═══ Provided data
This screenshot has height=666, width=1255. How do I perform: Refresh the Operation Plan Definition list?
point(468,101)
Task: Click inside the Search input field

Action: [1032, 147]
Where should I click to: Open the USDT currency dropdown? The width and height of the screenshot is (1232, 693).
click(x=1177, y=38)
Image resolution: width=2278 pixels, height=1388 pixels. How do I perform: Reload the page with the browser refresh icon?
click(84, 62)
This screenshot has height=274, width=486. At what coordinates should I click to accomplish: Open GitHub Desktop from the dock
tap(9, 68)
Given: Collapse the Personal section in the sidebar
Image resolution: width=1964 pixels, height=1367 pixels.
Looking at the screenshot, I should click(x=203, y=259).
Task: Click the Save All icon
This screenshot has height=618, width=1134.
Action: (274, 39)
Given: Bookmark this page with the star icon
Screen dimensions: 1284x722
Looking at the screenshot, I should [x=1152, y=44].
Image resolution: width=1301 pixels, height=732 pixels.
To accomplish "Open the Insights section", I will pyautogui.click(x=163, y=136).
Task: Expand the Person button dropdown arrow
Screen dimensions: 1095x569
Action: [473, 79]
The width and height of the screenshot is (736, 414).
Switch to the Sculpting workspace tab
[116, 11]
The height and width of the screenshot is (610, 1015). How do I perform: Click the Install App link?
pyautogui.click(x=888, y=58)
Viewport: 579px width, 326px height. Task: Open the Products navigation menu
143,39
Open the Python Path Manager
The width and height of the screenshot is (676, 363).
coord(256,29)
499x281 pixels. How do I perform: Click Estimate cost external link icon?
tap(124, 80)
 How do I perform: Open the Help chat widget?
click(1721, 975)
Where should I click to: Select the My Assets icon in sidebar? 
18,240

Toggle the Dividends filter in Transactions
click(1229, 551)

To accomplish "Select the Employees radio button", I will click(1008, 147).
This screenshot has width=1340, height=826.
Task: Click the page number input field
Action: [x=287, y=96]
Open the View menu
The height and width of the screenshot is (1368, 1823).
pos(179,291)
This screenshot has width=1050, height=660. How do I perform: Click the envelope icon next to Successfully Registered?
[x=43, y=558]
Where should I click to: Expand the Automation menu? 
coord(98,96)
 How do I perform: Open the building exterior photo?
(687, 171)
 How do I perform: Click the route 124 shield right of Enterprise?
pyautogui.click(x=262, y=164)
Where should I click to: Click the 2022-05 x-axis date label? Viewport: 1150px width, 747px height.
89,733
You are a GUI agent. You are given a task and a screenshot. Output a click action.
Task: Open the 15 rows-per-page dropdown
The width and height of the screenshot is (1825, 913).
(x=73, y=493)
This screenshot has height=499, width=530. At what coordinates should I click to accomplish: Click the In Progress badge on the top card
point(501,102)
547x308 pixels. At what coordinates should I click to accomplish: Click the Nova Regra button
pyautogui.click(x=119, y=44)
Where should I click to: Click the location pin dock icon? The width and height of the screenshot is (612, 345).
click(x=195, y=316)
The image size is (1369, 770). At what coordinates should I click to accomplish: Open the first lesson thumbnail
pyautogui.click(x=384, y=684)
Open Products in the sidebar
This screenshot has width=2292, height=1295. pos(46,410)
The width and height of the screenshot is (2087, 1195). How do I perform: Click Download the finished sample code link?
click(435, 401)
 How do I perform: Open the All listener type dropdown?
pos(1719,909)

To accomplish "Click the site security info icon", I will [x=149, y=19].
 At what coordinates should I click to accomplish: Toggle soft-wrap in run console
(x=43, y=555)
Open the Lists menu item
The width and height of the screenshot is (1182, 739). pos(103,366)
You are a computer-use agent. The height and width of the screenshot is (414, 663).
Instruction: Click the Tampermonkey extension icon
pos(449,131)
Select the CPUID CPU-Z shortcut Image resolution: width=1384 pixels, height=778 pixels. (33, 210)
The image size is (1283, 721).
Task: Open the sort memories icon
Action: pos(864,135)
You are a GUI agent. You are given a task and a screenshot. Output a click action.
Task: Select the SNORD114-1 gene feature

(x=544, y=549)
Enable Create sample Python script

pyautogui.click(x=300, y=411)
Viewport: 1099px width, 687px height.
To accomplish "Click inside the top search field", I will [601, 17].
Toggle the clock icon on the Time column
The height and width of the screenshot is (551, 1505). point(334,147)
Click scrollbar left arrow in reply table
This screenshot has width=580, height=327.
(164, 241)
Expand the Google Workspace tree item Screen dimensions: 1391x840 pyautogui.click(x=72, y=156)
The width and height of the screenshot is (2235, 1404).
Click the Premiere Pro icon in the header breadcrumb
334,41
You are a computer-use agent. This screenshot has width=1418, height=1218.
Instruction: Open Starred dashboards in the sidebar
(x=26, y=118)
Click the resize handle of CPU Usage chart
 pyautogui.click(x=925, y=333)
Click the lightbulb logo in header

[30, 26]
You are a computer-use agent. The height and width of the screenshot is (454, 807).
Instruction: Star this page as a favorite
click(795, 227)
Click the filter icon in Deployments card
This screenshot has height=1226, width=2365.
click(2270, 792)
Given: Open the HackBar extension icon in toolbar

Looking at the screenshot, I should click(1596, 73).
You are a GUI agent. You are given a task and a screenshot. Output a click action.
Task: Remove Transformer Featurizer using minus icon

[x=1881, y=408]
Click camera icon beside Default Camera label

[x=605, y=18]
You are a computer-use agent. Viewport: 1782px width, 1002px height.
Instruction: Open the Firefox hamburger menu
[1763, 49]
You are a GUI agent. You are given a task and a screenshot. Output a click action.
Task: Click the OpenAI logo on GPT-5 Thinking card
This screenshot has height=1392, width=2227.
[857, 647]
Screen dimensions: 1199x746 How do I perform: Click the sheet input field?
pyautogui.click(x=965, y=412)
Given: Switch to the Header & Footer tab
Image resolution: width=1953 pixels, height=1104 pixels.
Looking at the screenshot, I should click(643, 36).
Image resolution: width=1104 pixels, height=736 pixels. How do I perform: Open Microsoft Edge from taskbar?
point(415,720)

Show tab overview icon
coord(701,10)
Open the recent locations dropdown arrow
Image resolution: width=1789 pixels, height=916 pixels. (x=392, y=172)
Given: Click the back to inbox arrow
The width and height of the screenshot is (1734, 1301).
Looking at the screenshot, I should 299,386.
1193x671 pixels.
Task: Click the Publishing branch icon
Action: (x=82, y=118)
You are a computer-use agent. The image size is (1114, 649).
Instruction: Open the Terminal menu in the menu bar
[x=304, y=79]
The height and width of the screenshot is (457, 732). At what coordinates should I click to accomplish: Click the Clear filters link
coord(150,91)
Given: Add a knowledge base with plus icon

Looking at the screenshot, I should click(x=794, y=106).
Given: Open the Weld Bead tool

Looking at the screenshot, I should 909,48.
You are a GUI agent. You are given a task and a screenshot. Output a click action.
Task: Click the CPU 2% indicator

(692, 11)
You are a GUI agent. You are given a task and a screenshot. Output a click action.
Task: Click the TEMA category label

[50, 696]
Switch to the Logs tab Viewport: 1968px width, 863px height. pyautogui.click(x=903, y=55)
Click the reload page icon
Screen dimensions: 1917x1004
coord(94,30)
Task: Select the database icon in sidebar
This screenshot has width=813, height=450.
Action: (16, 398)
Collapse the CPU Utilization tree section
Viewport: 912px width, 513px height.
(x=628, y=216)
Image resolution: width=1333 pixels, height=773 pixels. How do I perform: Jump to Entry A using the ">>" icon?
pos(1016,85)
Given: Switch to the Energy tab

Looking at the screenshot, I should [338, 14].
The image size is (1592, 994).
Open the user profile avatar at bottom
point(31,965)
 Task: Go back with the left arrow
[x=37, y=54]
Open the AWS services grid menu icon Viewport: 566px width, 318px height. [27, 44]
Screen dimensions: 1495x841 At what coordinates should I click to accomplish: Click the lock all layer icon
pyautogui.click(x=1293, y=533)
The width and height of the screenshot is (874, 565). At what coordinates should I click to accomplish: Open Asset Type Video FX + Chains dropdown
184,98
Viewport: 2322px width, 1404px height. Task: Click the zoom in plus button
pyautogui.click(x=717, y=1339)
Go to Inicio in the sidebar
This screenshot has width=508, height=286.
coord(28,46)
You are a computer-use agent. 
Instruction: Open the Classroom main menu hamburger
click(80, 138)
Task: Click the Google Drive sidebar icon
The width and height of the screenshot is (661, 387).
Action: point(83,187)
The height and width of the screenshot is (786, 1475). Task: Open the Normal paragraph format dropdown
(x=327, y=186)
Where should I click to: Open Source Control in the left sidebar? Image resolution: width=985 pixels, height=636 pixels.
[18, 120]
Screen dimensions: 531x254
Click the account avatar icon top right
══════
Description of the task -
Out of the material above, output word for word the line with "Image resolution: width=1104", the line with "You are a computer-use agent. The image", and all lines between them, with nothing else.

Written response -
Image resolution: width=1104 pixels, height=736 pixels. How do I perform: Open Microsoft Edge from taskbar?
point(415,720)

Show tab overview icon
coord(701,10)
Open the recent locations dropdown arrow
Image resolution: width=1789 pixels, height=916 pixels. (x=392, y=172)
Given: Click the back to inbox arrow
The width and height of the screenshot is (1734, 1301).
Looking at the screenshot, I should 299,386.
1193x671 pixels.
Task: Click the Publishing branch icon
Action: (x=82, y=118)
You are a computer-use agent. The image size is (1114, 649).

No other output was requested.